*** Opening of Excerpted text ***
Friday 27 April 2012

Monday 23-Apr-12


23/04/12 05:33 [Monday]
I have woken up early with a bit of an upset tummy, asking myself if the tummy upset is related to my prostate problem. I do tend to look for common explanations for things and try to simplify all causes down to a few all-inclusive causes, and I may be over-doing it here. After all, Dawn very often has tummy upset and in the female case it is not going to be related to the prostate. It is only a mild tummy upset anyway and perhaps will clear now I have been to the toilet: a possible explanation is that I am making too much of nothing due to the responsivity of my dopaminergic systems, causing an effect of amplification I mean.
Some of the symptoms I had before I was on this Risperdal medication were related to having insufficient sleep and lately the times I have woken up around 5 am later in the day I have found myself nodding off especially on buses with the rocking as the bus travels along. In the years before 2011 I used to imagine things went on when I nodded off in the daytime, along the lines of me being spoken to - on buses say - with ‘hypnotising’ words. In fact I used to imagine things might go on whenever I was unaware, that is including in the nighttime when I was getting my few hours of sleep. This led me to try to develop detection devices to record what went on (in the nighttime specifically) for example by logging the amplitude of any sounds detected (thinking sounds at night might represent the speaking to me of ‘hypnotising’ words).
I am in the Travelodge Edinburgh Rose Street - on my own as Dawn didn’t want to come - drinking a morning cup of coffee. I ordered a breakfast bag (as they call them) for 6 am being pretty certain I would be up early. Evidently Travelodge has gone down the route of paring costs to the bone - not supplying shower gel or toothpaste for example - and charging for extras such as breakfast and WiFi. I think this is a good thing myself as if you can resist the extras you can get a bed for the night very cheap, especially if you book the Saver Rate in advance and risk not being able to travel in which case you lose your money. Those with money to spare though - or those whose companies pay - would no doubt want to pay for fuller service elsewhere, but I am a great believer in the provision of a multiplicity of offerings to suit all tastes and all budgets. When I was writing to Tory MPs (in the years prior to 2011) I often went on about the desirability of pluralism (as I referred to it) and my belief is that it is philosophically a good thing. Socialists might wish to reduce every provision to a common denominator but sensible people approve multiple choices which gravitate through the market mechanism to match the things people want (because those in an initially random mish-mash of provision that people don’t want to pay for fall by the wayside and indeed very many new businesses do fail in the first year or two).
Speaking of things the Travelodge does not supply: I have brought a toothbrush and toothpaste but have left behind my deodorant. And I have not been able to resist some extras you pay for: I ordered a cheeseburger muffin last night (which they rustle up in a microwave in two or three minutes if you go and ask at reception) and as I said a breakfast for this morning. The girl on reception duly noted down my purchases on my account even though I paid there and then, so plainly Travelodge retains statistics of spending by guests so it knows which guests to plague with offers and inducements for the future. I am joking about this in fact as I believe recording such statistics is a way provision can be efficiently matched to what customers want, and (I presume) one can always unsubscribe from emails sent by Travelodge.
I had thoughts yesterday on the train in the region of Newcastle Upon Tyne about what I may subsume under the heading King Coal, but I shall (as in times gone by when despite my symptoms I enjoyed life) defer writing down those thoughts as breakfast should be here by now.
23/04/12 11:44
I am presently sitting under the Scottish National Gallery, outside the Garden CafĂ©, and as it’s started to rain can say no more.
*** Close of Excerpted text ***
*** Opening of Dataset extract ***
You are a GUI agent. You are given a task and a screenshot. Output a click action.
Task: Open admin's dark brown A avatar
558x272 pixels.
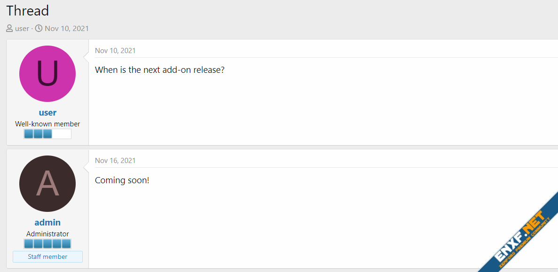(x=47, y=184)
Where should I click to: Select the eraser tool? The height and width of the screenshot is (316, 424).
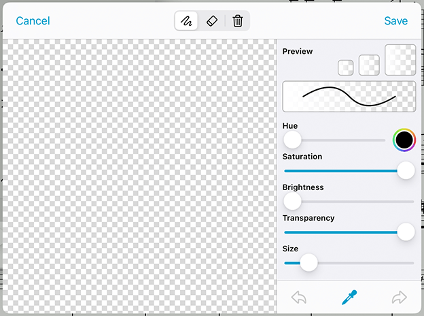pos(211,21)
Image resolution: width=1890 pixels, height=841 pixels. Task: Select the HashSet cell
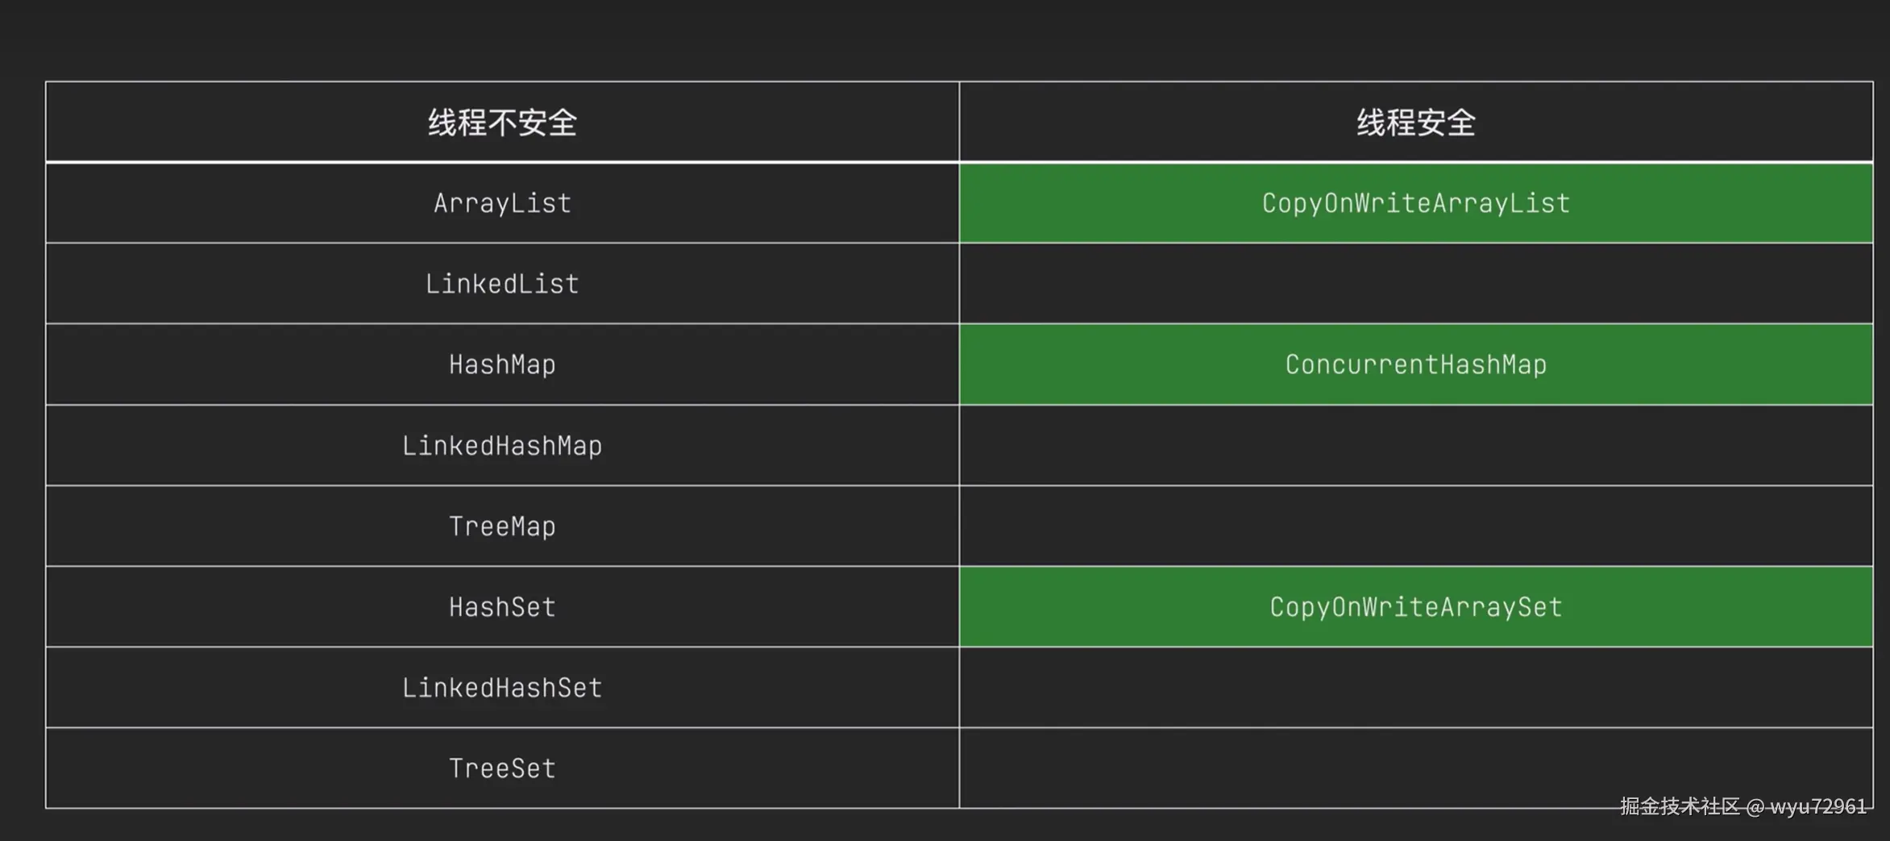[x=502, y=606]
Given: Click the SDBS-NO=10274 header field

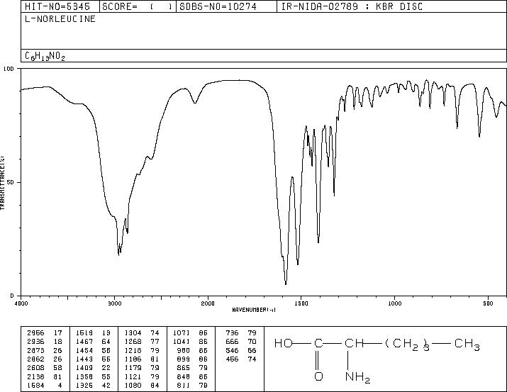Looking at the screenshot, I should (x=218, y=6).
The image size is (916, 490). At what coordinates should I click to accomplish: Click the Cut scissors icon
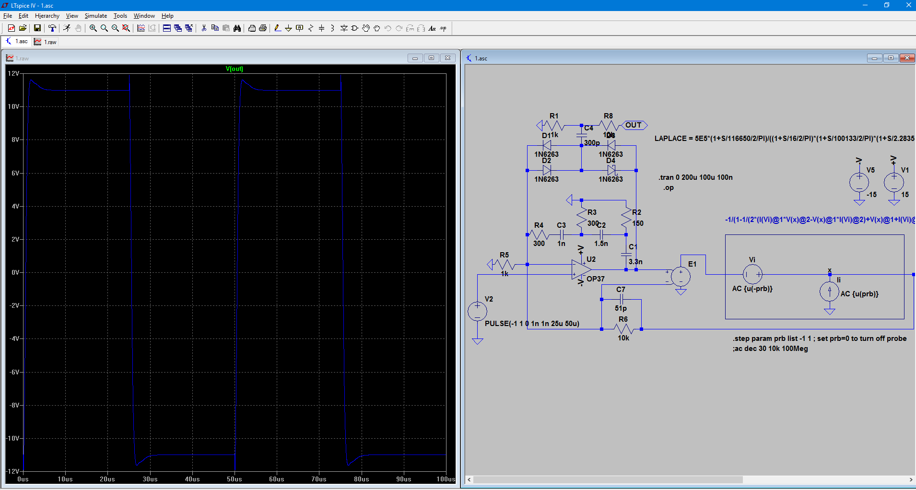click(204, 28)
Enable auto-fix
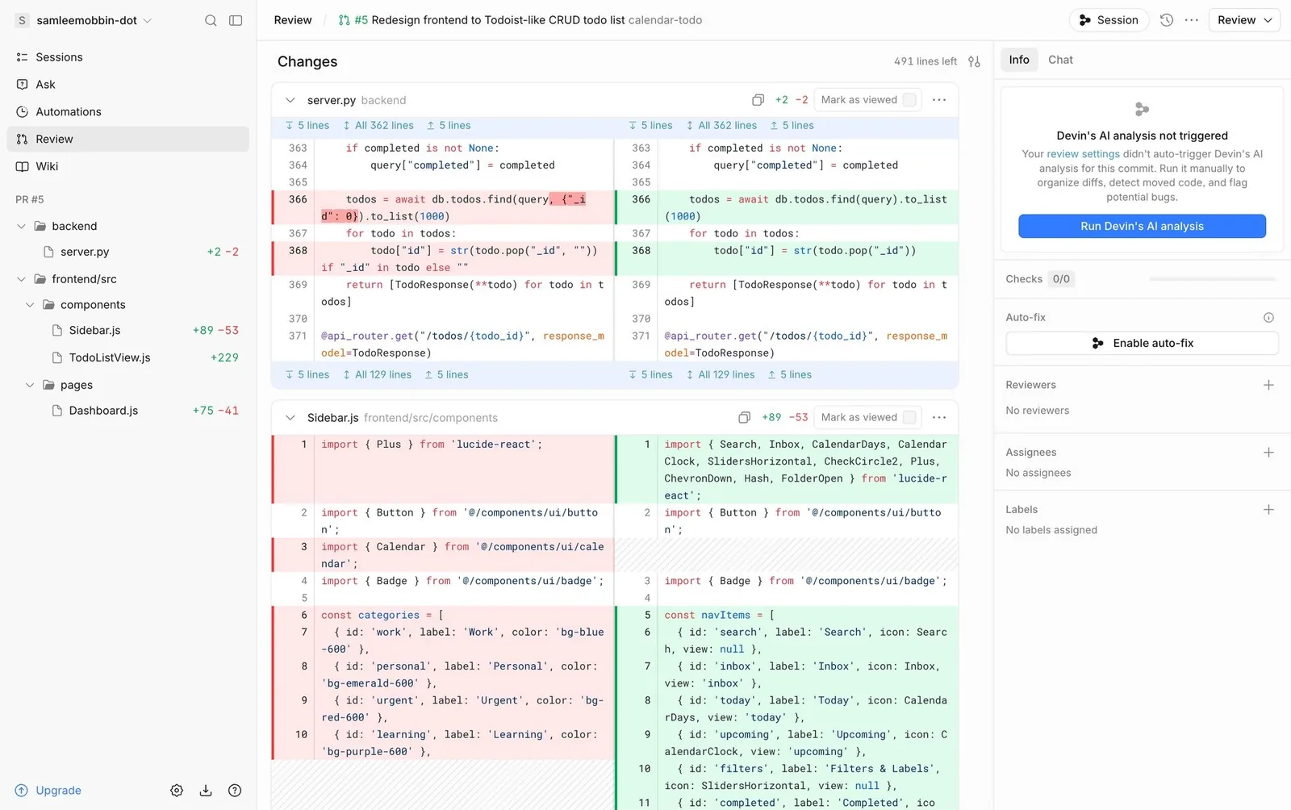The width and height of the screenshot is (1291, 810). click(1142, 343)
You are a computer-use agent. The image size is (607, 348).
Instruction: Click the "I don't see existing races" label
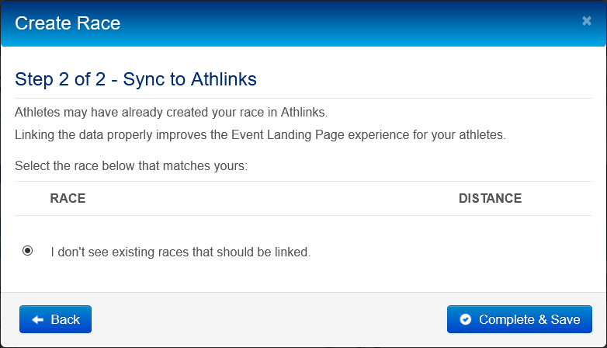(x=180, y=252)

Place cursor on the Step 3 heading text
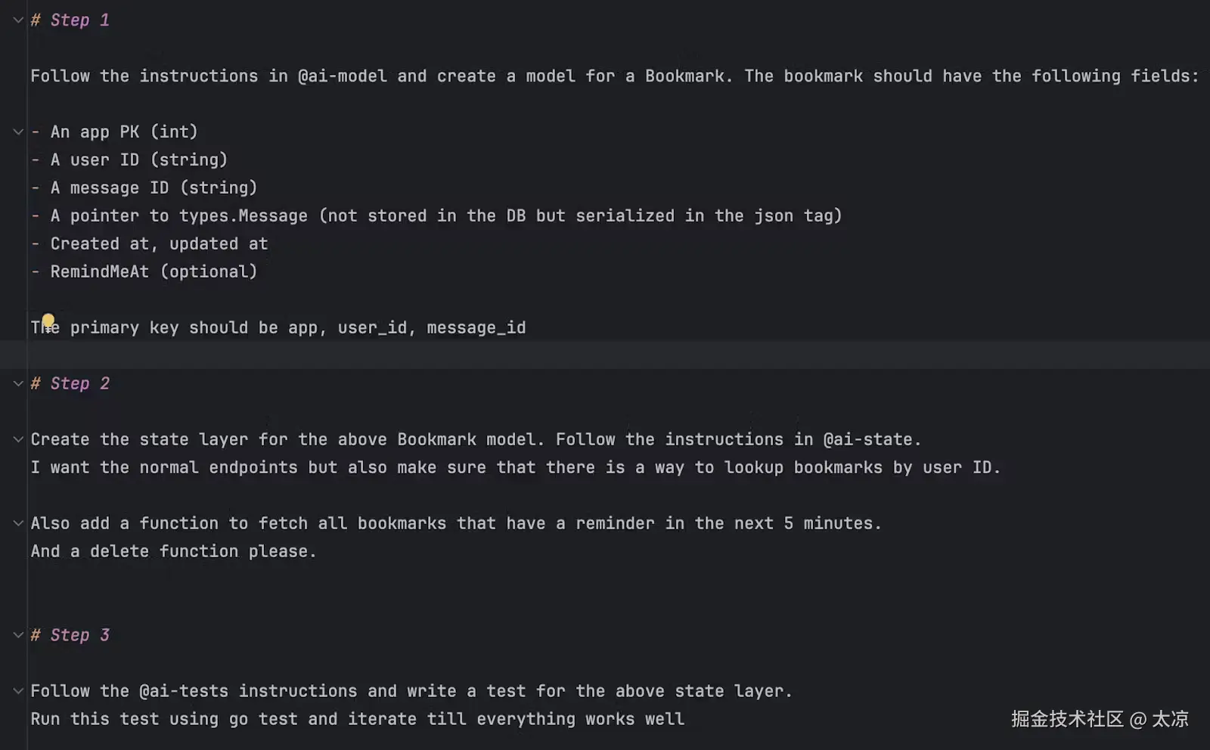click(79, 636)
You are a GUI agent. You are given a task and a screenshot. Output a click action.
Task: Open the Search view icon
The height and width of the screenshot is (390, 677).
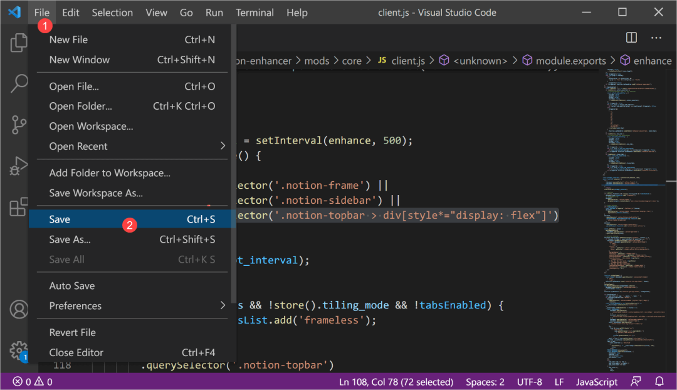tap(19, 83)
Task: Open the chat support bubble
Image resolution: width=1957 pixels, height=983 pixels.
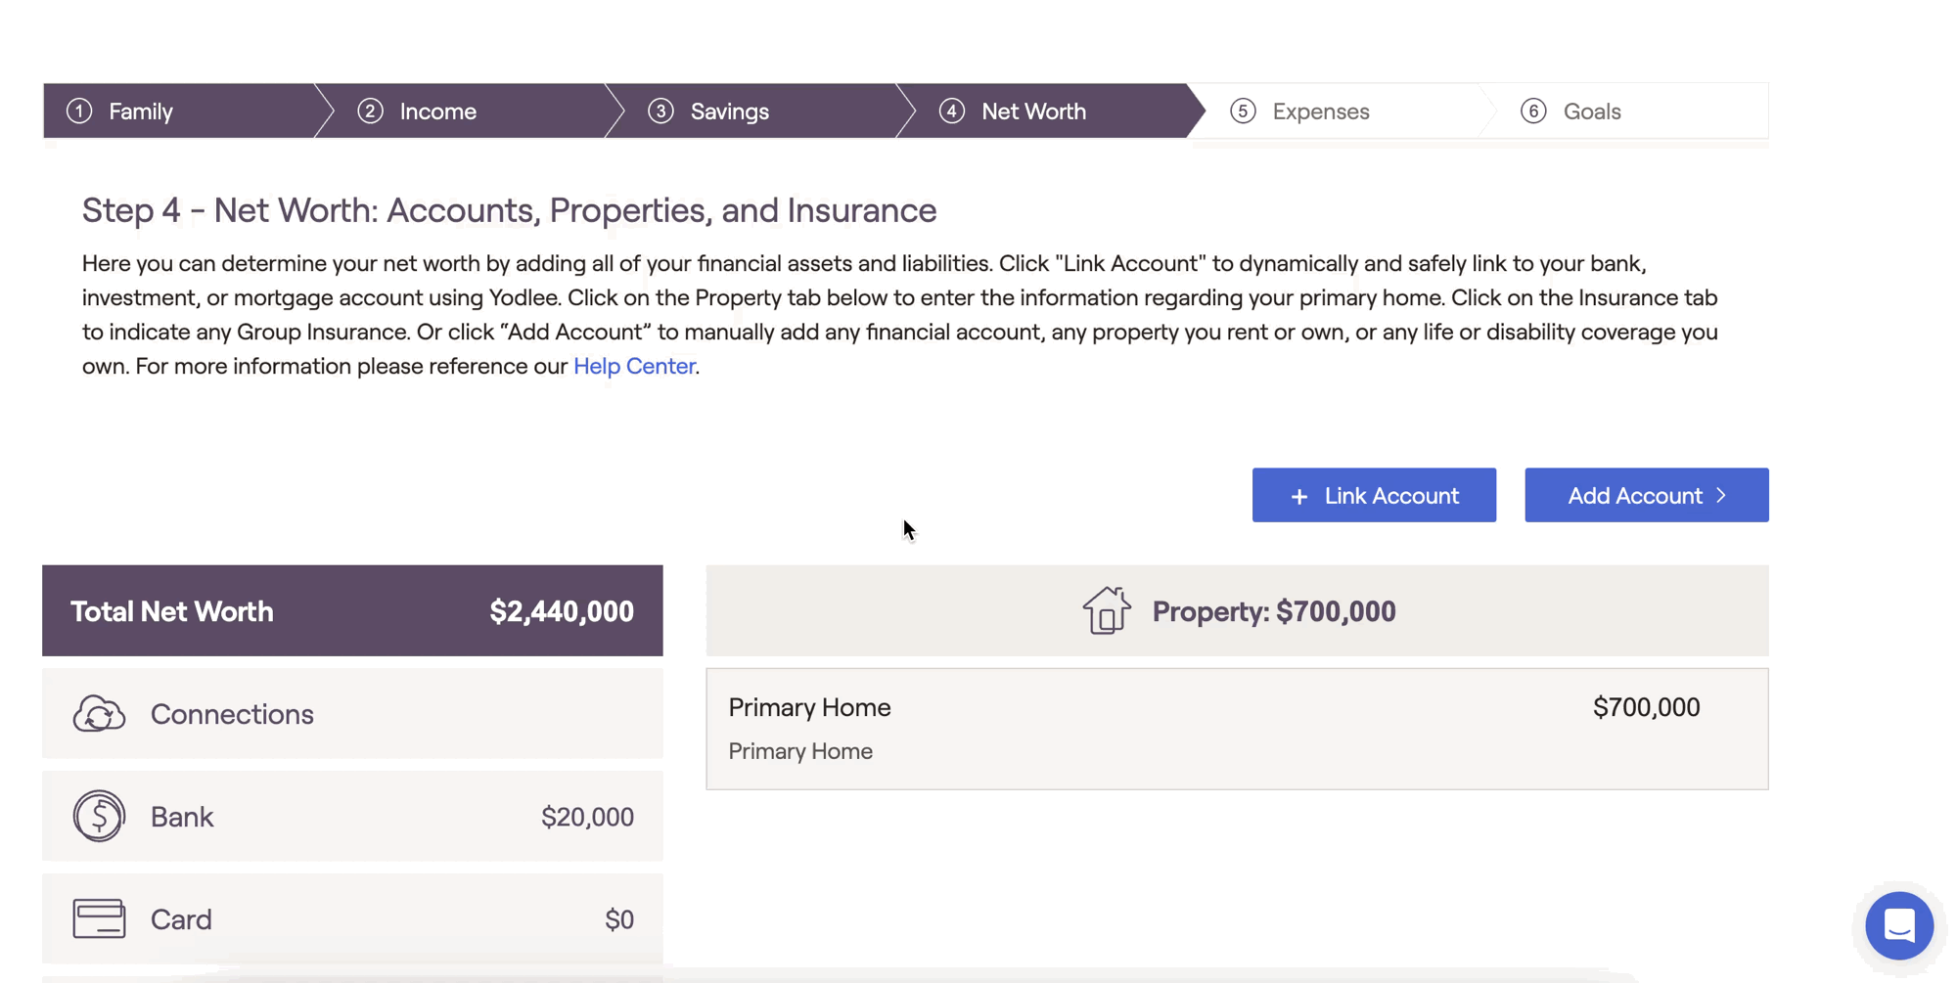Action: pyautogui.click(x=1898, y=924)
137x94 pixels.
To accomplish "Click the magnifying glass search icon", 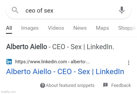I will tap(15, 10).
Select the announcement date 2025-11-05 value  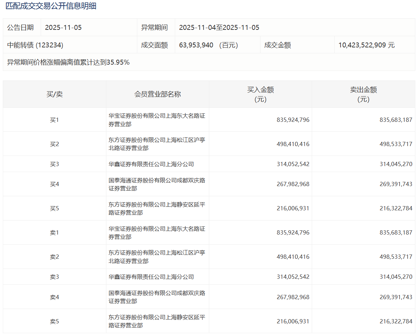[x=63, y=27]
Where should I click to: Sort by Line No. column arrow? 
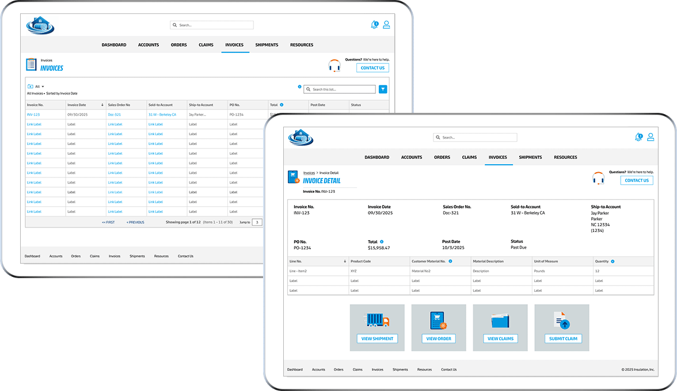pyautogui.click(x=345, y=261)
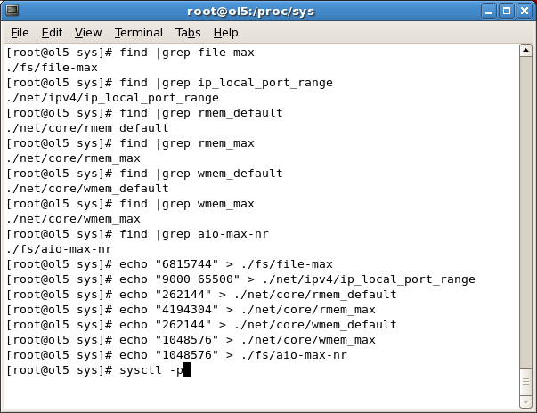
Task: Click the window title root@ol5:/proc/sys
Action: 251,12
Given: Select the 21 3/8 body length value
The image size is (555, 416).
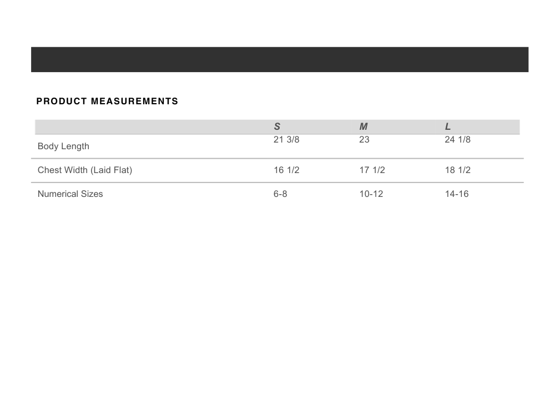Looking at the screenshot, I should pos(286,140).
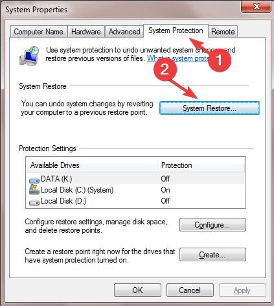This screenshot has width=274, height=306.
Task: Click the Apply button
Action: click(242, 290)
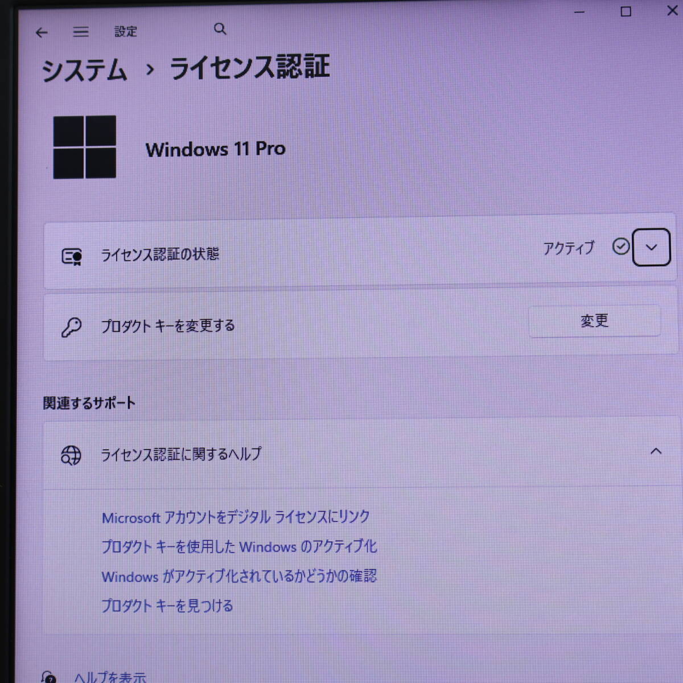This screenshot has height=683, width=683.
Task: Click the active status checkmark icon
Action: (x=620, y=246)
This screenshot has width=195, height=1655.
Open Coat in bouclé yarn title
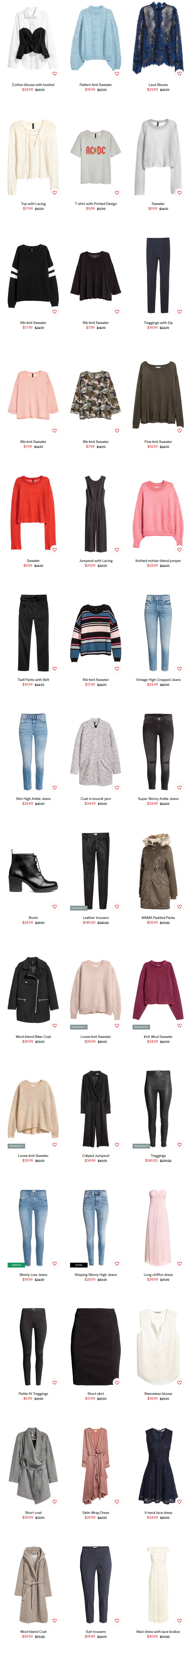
*** Close of Dataset extract ***
## Required action:
In the diary entry above, find the sentence about Travelodge paring costs to the bone. List the examples it gives of things the hotel does not supply and of extras it charges for, grouped under those two headings.

## Response to the exercise:
Not supplied:
- shower gel
- toothpaste

Charged as extras:
- breakfast
- WiFi